Works as Voorhees, Walker, Smith & Smith:
- 1950–1959 – School of Engineering, Columbia University

===Voorhees, Walker, Smith, Smith & Haines (1959–1964)===
In 1959, Charles Haines, a principal contributor to the firm's design work for research facilities, became a partner. Voorhees, Walker, Smith, Smith & Haines was formed. The main office of the company was located at 101 Park Avenue, New York City. The original building was replaced by a new building at the same location with the same address. During the 1959–1964 period, a branch office was located at 2 Park Avenue.

Works as Voorhees, Walker, Smith, Smith & Haines:
- 1960–1969 – NASA/Goddard Space Center
- 1961 – Stony Brook University Campus
- 1961 – Eleutherian Mills Historical Library (since 1984 the Hagley Library).

===Smith, Smith Lundberg & Waehler (1964–1968)===
In 1964, after Robert Lundberg and Frank J. Waehler became partners, a newly christened Smith, Smith Lundberg & Waehler was formed.

With the celebration of its seventy-fifth anniversary in the early 1960s the firm began to expand its operations internationally. At the same time, the office continued to design extensive testing and research facilities for both private and government clients within the United States. One notable example of this work was the Goddard Space Flight Center, a multi-building project for the National Aeronautics and Space Administration, was completed in 1965 to implement President John F. Kennedy's commitment to put a man on the moon. With the retirements of Benjamin Lane Smith in 1966 and Perry Coke Smith in 1968, the Smith names were dropped from the firm of Haines, Lundberg Waehler.

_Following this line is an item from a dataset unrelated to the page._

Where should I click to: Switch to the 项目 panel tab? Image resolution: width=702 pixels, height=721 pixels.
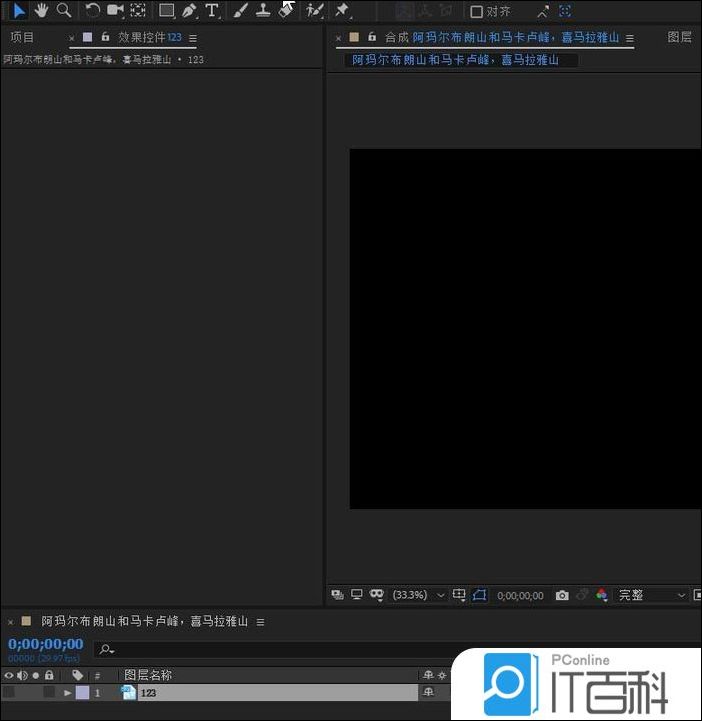[x=22, y=37]
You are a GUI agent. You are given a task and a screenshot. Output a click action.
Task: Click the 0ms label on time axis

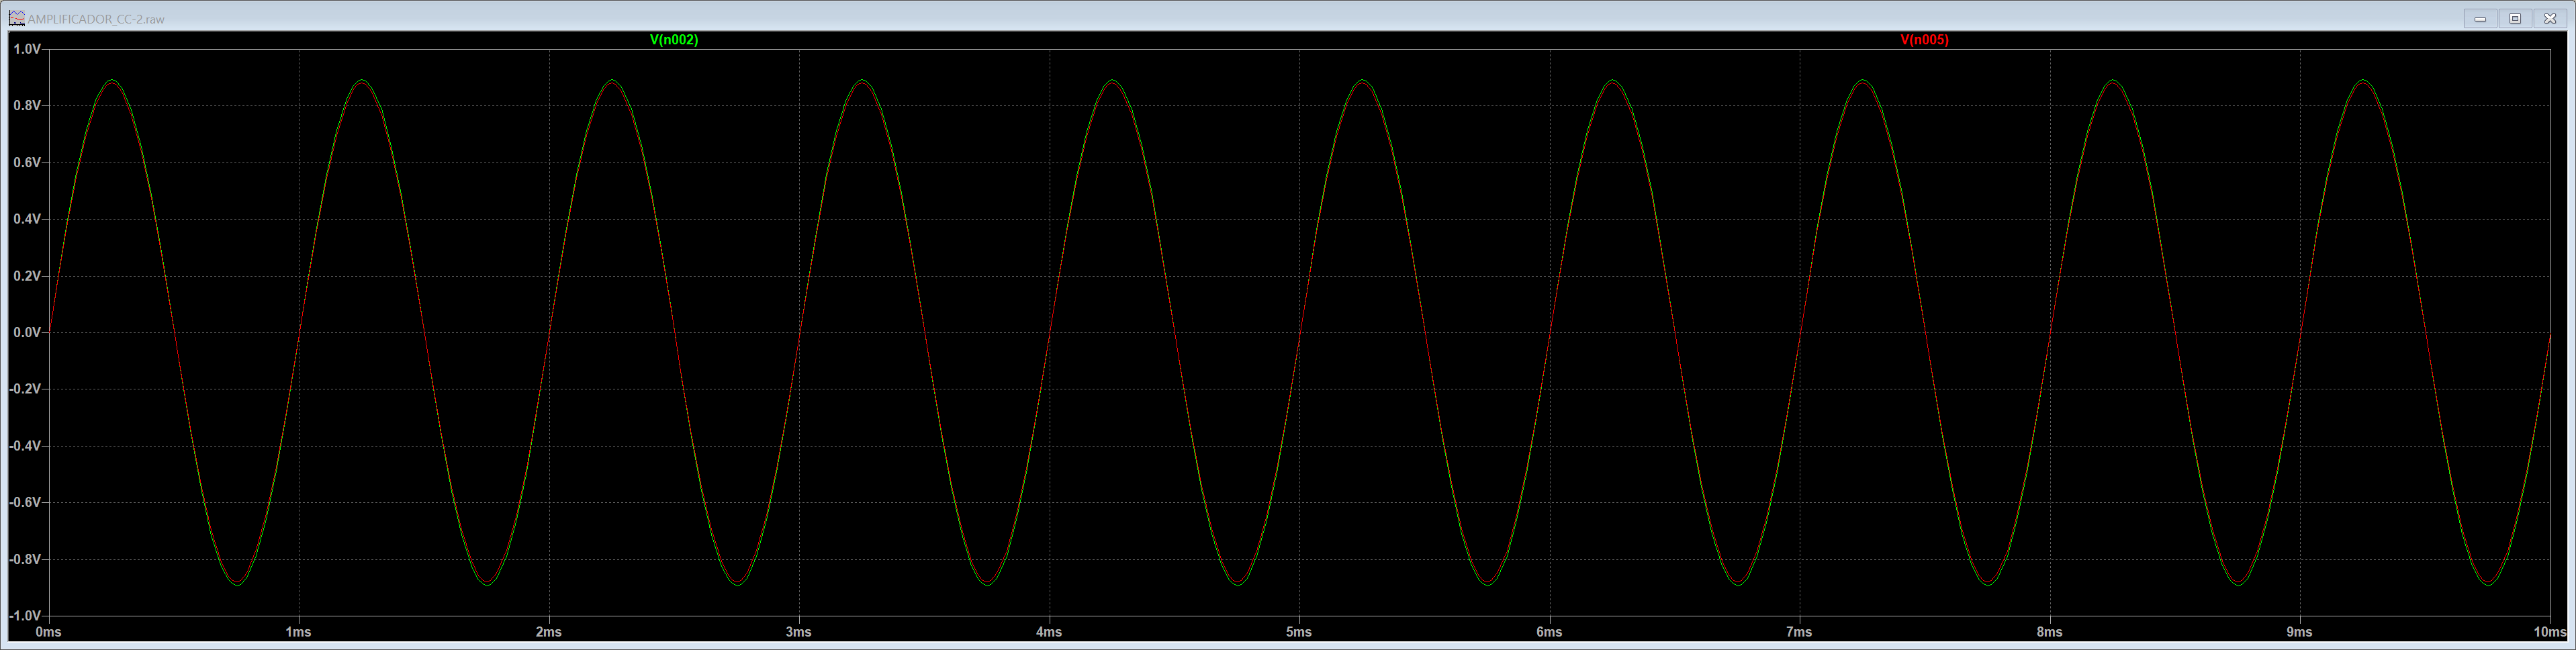(x=48, y=632)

Works as Smith, Smith Lundberg & Waehler:

- 1961 – Stony Brook University Campus
- 1968 – Searle Chemistry Laboratory, University of Illinois at Chicago

==History of Haines, Lundberg & Waehler (1968–present)==
Following Perry Coke Smith's retirement in 1968, the firm's name was changed to Haines, Lundberg Waehler, or HLW. International projects allowed the firm to bring their designs outside the United States in the late 1960s and early 1970s, including the Centro Sperimentale Metallurgico, a research center for the development of steel projects was completed on a 125 acre site outside Rome and the International Institute Of Tropical Agriculture, a research and housing facility on a 3000 acre site in Ibadan, Nigeria. In order to accommodate growth in its overseas practice, the firm created a new division of operations, HLW International, with its first offices in Beirut and then in Athens with projects extending to Lebanon and Saudi Arabia.

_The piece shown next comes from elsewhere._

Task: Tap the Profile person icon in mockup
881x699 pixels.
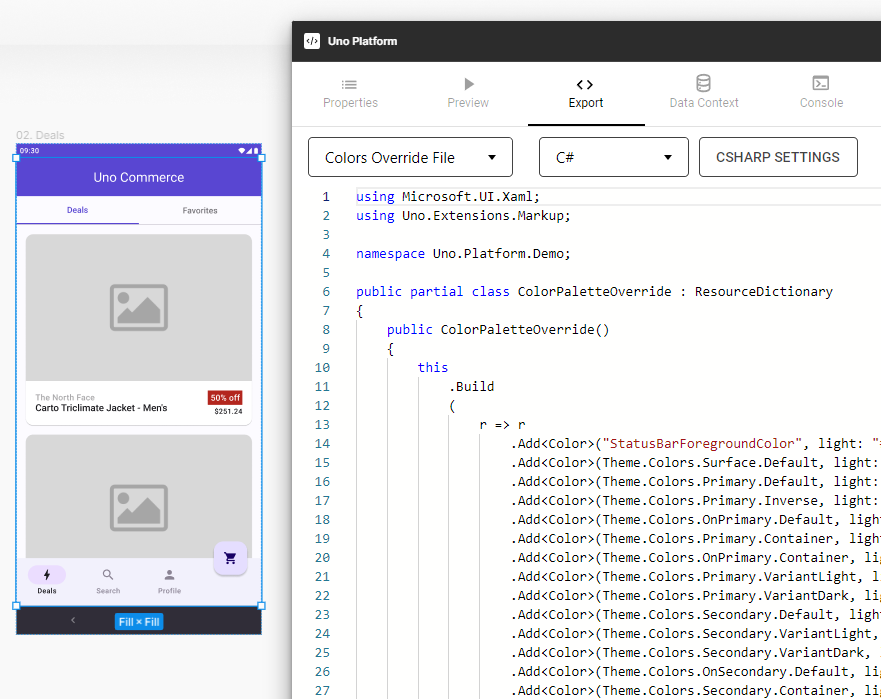Action: [169, 575]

In 1982, the first Midtown Manhattan office of the U.S. Trust Corporation was restored by the firm to the original 1896 design by McKim Mead and White, while accommodating the requirements of a 1980s office. HLW won awards from the New York Landmarks Conservancy, the Building Owners and Managers Association, and the Metropolitan Chapter of the Victorian Society in America. In 1983, significant modifications were made for the existing Chemical Bank World Headquarters at 277 Park Avenue in Manhattan. This design included the enclosure of an existing plaza to create Chemcourt, which provided the city with a park-like enclosed space.

Exactly 100 years after the firm's beginning with a commission to design the first telephone building in New York, a new project for NYNEX Corporation was initiated, as was a training center for The Travelers Insurance Companies in Hartford, Connecticut.

In the decades since HLW's 100th anniversary, the firm has extended to broadcast, film and television industries. For 20th Century Fox in Los Angeles, HLW created a 50 acre campus that housed the first fully digital network broadcast center. The project incorporated several buildings, creative site/landscape design and over 1000000 sqft of historical renovations. When Avon Products hired the firm to design a new global research and design center, HLW relocated the company from its old space into its new 227500 sqft facility in New York. Additional 21st-century work includes the United Nations Secretariat Building and North Lawn Conference Building, and Google's East Coast Headquarters at 111 Eighth Avenue.